WHAT IS EXPECTED
Beneath this task are the entries; from the line with "This screenshot has height=856, width=1026." through the last one, transcribe every line exactly and nothing else, skipping pictures.
= = = = =
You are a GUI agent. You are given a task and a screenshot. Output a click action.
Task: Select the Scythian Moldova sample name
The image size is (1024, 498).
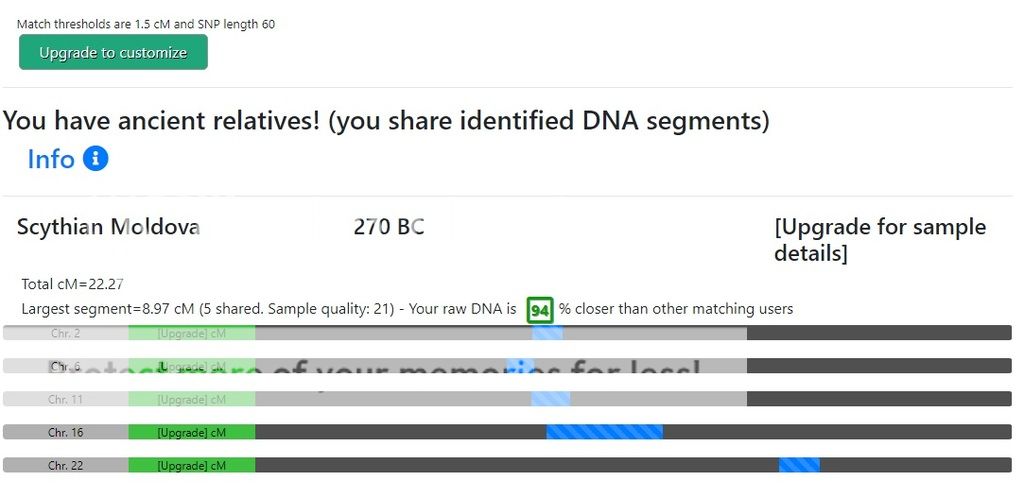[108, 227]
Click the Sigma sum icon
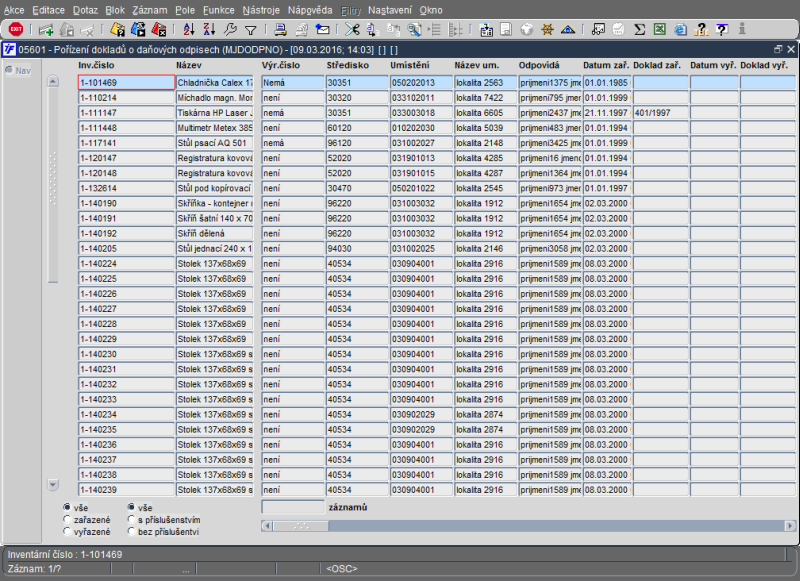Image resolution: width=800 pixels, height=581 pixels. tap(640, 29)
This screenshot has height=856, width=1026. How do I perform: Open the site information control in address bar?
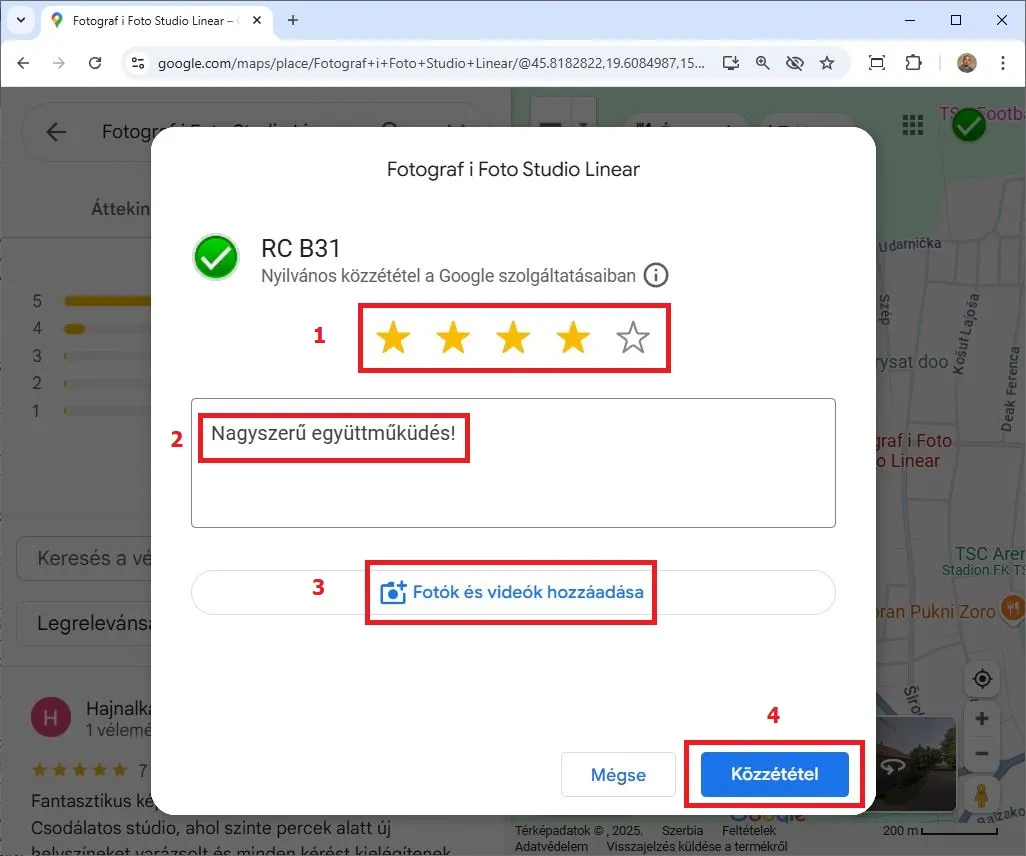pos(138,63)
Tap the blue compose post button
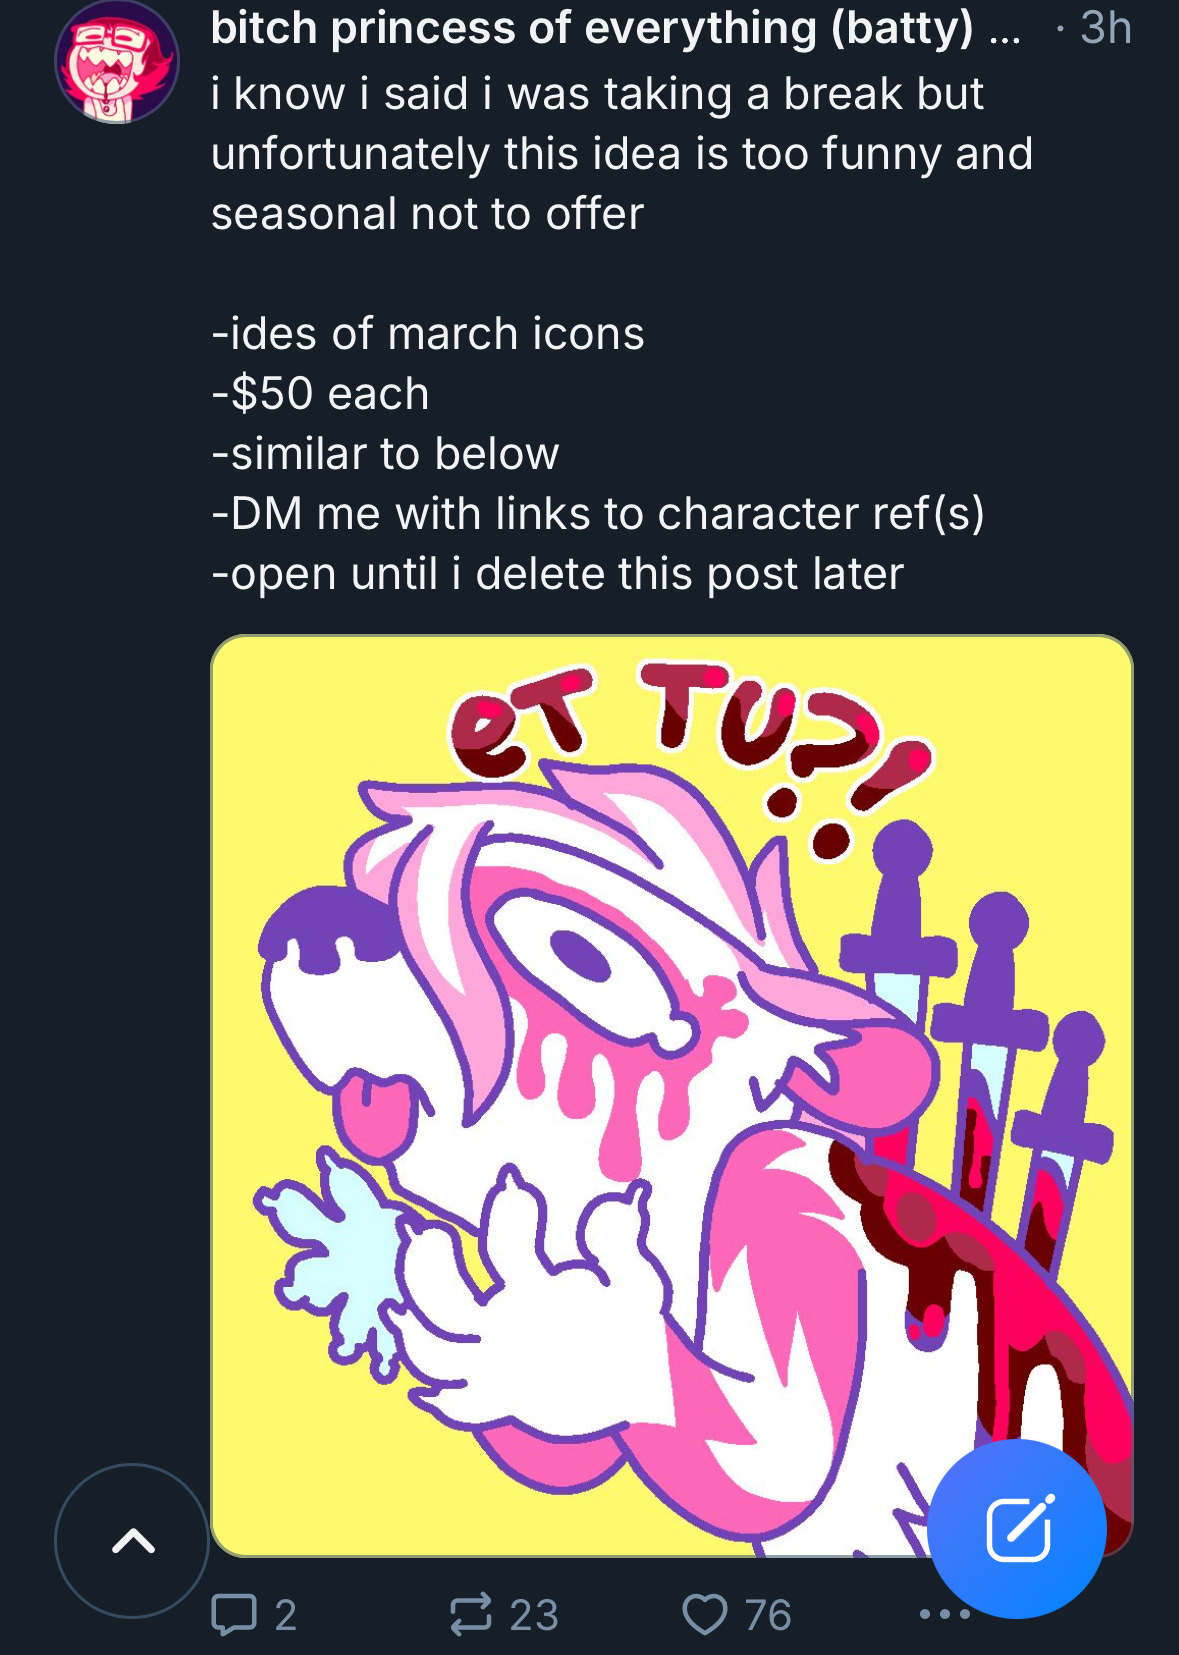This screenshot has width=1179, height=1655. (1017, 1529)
= = = = =
RESPONSE AREA
This screenshot has height=856, width=1026. How do I perform: Open the site information control in address bar?
pos(138,63)
Tap the blue compose post button
This screenshot has width=1179, height=1655. (1017, 1529)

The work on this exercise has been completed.